With used games being a big problem in the gaming industry, Sony’s latest patent published on the 3rd January 2013 outlines a scheme which could detect the use of a second hand game via an RFID tag pressed into the game disc. This removes the need for an internet connection for verification.
The war on second hand games has been heating up as of late with companies adding exclusive features for people who purchase games brand new. Some have even gone to the extreme of using online passes which means that without the code, the online features of the game are completely inaccessible. The problem with used games is that the original publishers receive zero profit from a second hand game and is essentially, as far as the publishers wallets are concerned just as bad as piracy.
The technology works using an RFID (Radio Frequency Identification) tag stamped into the game disc. This would have the capability to remember the account or console the game was linked to and then block the game or restrict some game features if it was used elsewhere.
Similar forms of technology was rumoured prior to the release of the Playstation 3 but was never implemented.
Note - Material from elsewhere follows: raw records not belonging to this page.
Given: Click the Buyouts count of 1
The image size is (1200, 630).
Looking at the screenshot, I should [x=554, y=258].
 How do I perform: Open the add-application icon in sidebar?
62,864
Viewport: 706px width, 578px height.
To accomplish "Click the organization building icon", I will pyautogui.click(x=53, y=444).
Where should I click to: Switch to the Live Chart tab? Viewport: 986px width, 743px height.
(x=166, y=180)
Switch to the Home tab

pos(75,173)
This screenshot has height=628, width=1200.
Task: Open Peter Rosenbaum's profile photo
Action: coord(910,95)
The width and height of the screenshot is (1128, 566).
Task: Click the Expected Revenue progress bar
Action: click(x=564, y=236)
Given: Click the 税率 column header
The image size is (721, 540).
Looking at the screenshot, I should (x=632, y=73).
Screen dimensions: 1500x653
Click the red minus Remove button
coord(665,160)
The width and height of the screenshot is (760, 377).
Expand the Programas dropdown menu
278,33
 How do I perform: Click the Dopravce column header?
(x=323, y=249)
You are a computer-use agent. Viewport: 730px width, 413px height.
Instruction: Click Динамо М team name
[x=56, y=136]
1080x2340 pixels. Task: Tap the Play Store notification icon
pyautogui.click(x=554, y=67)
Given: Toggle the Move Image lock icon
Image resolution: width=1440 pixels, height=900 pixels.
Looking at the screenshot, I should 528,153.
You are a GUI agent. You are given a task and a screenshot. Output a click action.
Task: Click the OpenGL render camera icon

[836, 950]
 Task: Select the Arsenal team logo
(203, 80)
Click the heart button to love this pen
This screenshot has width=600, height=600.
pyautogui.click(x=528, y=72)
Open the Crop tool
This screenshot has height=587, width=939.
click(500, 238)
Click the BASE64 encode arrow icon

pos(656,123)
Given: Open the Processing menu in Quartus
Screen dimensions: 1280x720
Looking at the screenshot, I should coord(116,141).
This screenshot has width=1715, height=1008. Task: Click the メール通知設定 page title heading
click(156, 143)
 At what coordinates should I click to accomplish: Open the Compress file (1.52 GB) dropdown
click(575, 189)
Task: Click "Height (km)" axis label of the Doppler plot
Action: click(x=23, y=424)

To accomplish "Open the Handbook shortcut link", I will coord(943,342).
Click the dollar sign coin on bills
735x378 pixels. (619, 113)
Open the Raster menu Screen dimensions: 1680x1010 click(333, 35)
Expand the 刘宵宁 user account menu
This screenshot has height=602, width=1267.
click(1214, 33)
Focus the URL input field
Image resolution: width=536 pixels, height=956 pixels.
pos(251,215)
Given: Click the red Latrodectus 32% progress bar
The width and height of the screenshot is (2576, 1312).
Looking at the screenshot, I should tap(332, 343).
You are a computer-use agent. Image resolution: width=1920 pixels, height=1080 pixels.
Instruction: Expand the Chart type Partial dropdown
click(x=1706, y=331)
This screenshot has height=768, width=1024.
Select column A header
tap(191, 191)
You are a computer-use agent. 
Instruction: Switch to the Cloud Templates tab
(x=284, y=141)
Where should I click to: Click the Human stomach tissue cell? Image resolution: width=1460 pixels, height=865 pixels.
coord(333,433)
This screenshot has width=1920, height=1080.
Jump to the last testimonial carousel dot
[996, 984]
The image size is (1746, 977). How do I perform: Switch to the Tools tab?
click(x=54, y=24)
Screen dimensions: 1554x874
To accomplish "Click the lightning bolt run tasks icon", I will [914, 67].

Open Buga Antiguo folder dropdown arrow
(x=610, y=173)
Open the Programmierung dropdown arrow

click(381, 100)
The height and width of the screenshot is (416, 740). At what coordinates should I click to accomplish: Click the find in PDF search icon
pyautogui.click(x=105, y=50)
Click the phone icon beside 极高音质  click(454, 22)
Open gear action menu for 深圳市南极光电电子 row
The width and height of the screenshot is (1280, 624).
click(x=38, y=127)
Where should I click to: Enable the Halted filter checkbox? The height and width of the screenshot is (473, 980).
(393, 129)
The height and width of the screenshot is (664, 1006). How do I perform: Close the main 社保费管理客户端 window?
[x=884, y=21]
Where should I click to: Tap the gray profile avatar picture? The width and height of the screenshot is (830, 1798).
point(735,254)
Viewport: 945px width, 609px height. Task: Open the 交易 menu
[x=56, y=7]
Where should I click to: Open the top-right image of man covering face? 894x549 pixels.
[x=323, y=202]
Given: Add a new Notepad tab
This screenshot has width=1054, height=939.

It is unclear where Sony will head with this patent if implemented into its rumoured next generation console. Whether it will just restrict certain features (as is the current case with some games) or whether they will go ahead and nuke the entire used games industry by completely disabling the game. One thing is for sure, whatever they do with it, at least it isn’t as bad as the “always online” DRM seen on some PC games which prevents game access unless connected to the web.